We have been talking about comic-book movies quite a bit this year.
Hopefully, you aren’t suffering from a geek overdose just yet, because the No. 1 film in America last weekend was “X-Men: Days of Future Past.”
Now, I may be very well-rounded in my geekdom, but it all started for me with a sunny afternoon and an X-Men comic book. That means this film was going to make or break my entire year.
So, how did we get to this point in cinematic history to begin with? In my mind, there have been a handful of important milestones to be celebrated in the superhero movie timeline.
• “X-Men” (2000): This really was the first time we saw a super-powered team working together on the big screen. Pandora’s Box was officially opened.
• “Iron Man” (2008): This film marked the first time I felt like I was the one in the hero’s shoes — or, in this case, his amazing, high-flying, metal suit. We had the special effects at our fingertips to make the fantastic as real as possible.
• “The Dark Knight Rises” (2012): While this is the only entry on my little list from the DC Comics camp (I told you I was biased), it was sufficiently dark and satisfying, and reminded viewers that in comics, mythology is key. That mythology can be tinkered around with to achieve a happy medium between being somewhat faithful to source material while still offering something new and unexpected.

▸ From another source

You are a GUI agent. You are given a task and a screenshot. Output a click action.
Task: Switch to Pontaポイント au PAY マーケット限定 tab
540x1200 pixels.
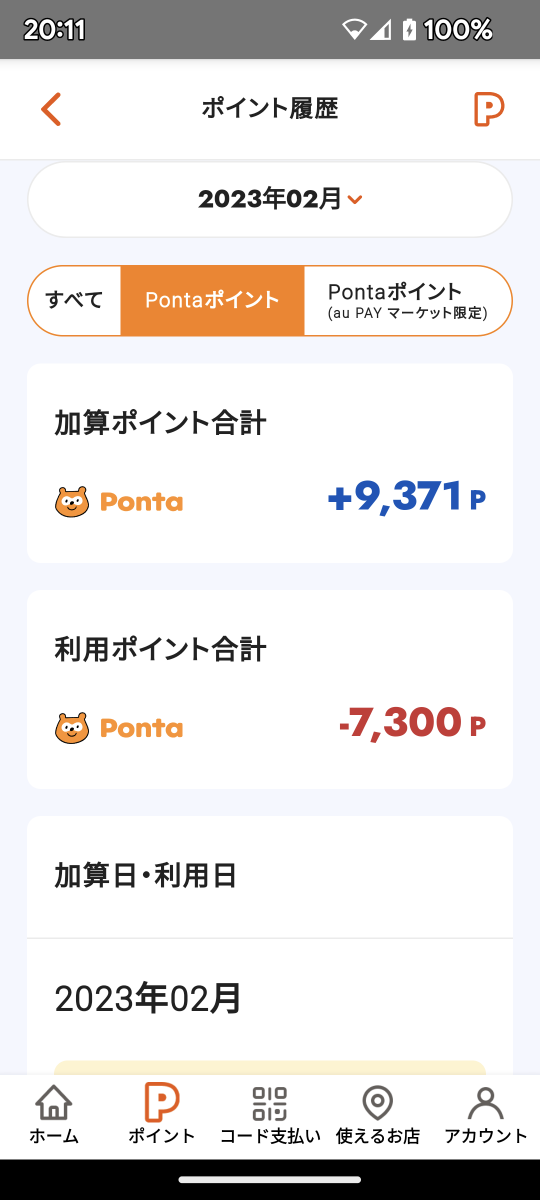(407, 300)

• “Marvel’s The Avengers” (2012): This was the epic culmination of numerous solo outings, assembling a team of high-paid stars in a way that had never been done before.

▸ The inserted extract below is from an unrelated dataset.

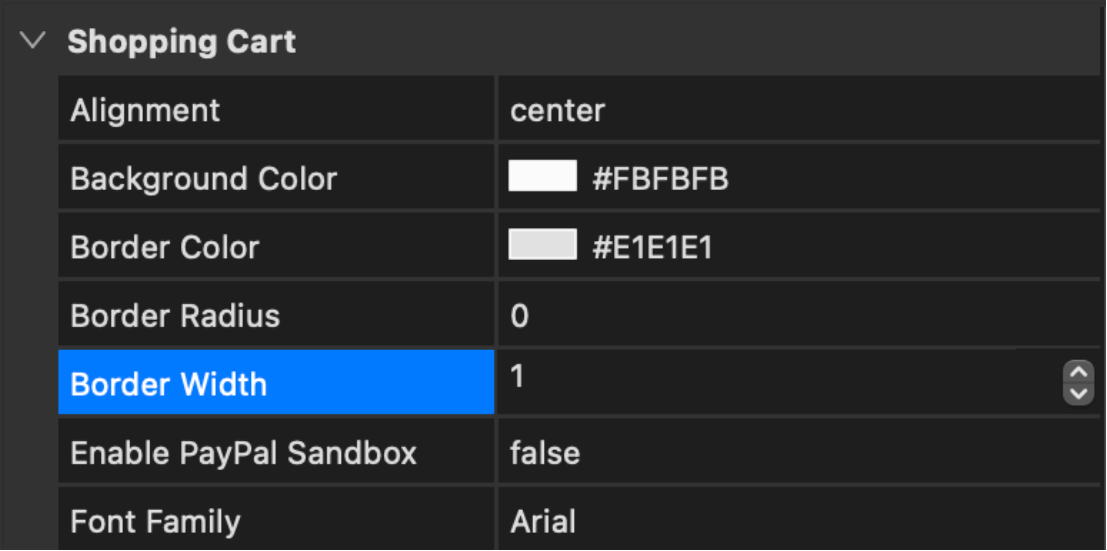The width and height of the screenshot is (1107, 551).
Task: Collapse the Shopping Cart section chevron
Action: click(34, 42)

That brings us to the best X-Men film ever.
The premise is relatively simple. In the year 2023, the world of mutant leader Professor Charles Xavier (Patrick Stewart) and his frenemy, fellow mutant Magneto (Ian McKellen), is dark and dangerous. Crazy, scary, giant terminators known as Sentinels have all but eradicated every mutant on the planet.
Xavier and Magneto have determined that the tipping point that brought them to this place was a single event in the 1970s: the assassination of Sentinel inventor Bolivar Trask (Peter Dinklage) by the hand of sexy, clothing-averse, blue mutant Mystique (Jennifer Lawrence).
You would think Trask’s murder would prevent his program from initiating. Instead, the attempt on his life gives his company a glimpse at Mystique’s shapeshifting DNA, which allows the Sentinel machines a frightening upgrade.
The fix? Send Wolverine (Hugh Jackman) back in time to unite the estranged younger versions of Xavier and Magneto (James McAvoy and Michael Fassbender) to stop Mystique from carrying out the murder. All much easier said than done.
The result is a film with a team of mutants in the future (including Halle Berry as Storm and Ellen Page as Shadowcat, and oh my gosh, is that Bishop and Blink? It is!) and a team of mutants in the 1970s — which, by the way, has the better actors, no offense.
OK, you fanboys out there, do calm down. I know the film’s story is a deviation from the comic-book arc of the same name. You’re still going to want to watch — it is totally worth it. During my packed viewing, the audience burst into applause numerous times.
The film is an awesome summer riot, and I am totally a fan!